Este avance abre una nueva etapa en la oncología. La capacidad de diseñar vacunas personalizadas que entrenan al sistema inmune para anticiparse a la reaparición del cáncer representa una alternativa prometedora para tumores con mal pronóstico.
¿Qué impacto pueden tener las vacunas personalizadas basadas en neoantígenos sobre la prevención de recaídas en pacientes con tumores fríos, y cómo se compara esta estrategia con las terapias inmunológicas actualmente aprobadas? “Actualmente para el tratamiento del cáncer de mama triple negativo contamos con fármacos como el Pembrolizumab, que se utilizan en tumores considerados “calientes” (PD-L1 positivos). Estos tratamientos logran despertar la actividad antitumoral en casos donde el cáncer ha sabido evadir al sistema inmune. El potencial de esta vacuna es estar diseñada para los tumores “fríos”, aquellos que hasta ahora no responden a la inmunoterapia convencional porque no son visibles para nuestras defensas”, señaló Rivero.

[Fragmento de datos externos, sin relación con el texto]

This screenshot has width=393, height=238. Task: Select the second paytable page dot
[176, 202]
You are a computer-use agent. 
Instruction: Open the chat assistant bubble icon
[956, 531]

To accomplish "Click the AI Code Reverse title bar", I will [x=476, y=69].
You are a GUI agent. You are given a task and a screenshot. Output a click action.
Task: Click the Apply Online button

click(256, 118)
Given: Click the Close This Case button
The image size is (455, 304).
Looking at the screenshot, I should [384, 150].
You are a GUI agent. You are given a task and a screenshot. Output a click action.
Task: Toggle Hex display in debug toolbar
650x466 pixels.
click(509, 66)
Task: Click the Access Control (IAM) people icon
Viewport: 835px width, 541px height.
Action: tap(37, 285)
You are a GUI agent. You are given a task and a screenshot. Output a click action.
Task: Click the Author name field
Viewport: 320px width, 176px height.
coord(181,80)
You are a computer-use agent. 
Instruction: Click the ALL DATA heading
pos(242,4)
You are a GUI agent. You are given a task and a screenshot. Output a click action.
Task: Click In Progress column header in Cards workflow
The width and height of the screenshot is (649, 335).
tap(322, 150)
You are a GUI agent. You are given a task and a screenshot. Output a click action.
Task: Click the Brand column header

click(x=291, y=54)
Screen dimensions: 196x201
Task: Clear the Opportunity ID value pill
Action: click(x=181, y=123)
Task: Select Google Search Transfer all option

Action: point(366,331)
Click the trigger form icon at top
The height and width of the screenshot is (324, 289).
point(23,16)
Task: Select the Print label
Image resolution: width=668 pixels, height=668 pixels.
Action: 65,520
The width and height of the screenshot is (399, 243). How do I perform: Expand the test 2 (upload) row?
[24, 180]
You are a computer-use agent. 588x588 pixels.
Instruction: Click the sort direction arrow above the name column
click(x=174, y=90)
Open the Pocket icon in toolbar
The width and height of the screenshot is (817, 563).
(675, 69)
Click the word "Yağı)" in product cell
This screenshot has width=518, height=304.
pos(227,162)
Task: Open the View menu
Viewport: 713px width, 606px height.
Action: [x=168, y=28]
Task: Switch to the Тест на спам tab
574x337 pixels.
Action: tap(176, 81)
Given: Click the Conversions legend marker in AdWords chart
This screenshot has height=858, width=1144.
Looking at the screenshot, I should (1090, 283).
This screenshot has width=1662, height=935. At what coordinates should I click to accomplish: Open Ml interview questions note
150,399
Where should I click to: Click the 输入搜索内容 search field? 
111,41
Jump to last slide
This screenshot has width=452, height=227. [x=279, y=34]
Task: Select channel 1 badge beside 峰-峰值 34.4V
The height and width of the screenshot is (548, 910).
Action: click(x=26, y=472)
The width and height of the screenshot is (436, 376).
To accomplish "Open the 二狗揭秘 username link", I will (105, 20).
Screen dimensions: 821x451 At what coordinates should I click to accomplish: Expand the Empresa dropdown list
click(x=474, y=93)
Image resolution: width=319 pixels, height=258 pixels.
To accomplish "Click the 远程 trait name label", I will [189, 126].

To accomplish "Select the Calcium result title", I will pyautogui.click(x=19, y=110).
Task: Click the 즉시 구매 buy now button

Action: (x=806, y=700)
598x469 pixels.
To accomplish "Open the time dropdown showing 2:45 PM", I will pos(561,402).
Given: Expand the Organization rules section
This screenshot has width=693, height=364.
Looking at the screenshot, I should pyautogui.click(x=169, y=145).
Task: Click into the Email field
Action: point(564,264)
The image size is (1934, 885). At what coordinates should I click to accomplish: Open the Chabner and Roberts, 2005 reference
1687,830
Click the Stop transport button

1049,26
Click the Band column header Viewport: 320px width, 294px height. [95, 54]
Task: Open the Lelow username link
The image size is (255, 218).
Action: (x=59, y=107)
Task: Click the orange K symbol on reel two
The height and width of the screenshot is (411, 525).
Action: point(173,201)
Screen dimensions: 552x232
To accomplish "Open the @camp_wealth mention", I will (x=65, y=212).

Y agregó: “Mediante secuenciación del tumor, se logran identificar proteínas especificas (neoantígenos) del cáncer de mama triple negativo del paciente. De esta manera se desarrolla la vacuna de neoantígenos que al ser aplicada en el paciente, logra activar las defensas (glóbulos blancos) y volver el sistema inmunológicamente “frio” en “caliente” logrando señalar directamente a la celular malignas para que el sistema inmune pueda verlo, atacarlo y recordar esta anomalía (esto permite crear un sistema de vigilancia permanente capaz de detectar y eliminar cualquier célula residual, ofreciendo una protección contra las futuras recaídas)”.
A pesar del entusiasmo, los oncólogos y los propios desarrolladores mantienen la cautela. “Hablar de curación es una aseveración clínica que suele exigir bases de datos controladas más extensas y periodos de seguimiento más largos”, advirtió Türeci. La innovación avanza, aunque la validación definitiva dependerá de estudios más amplios y comparativos.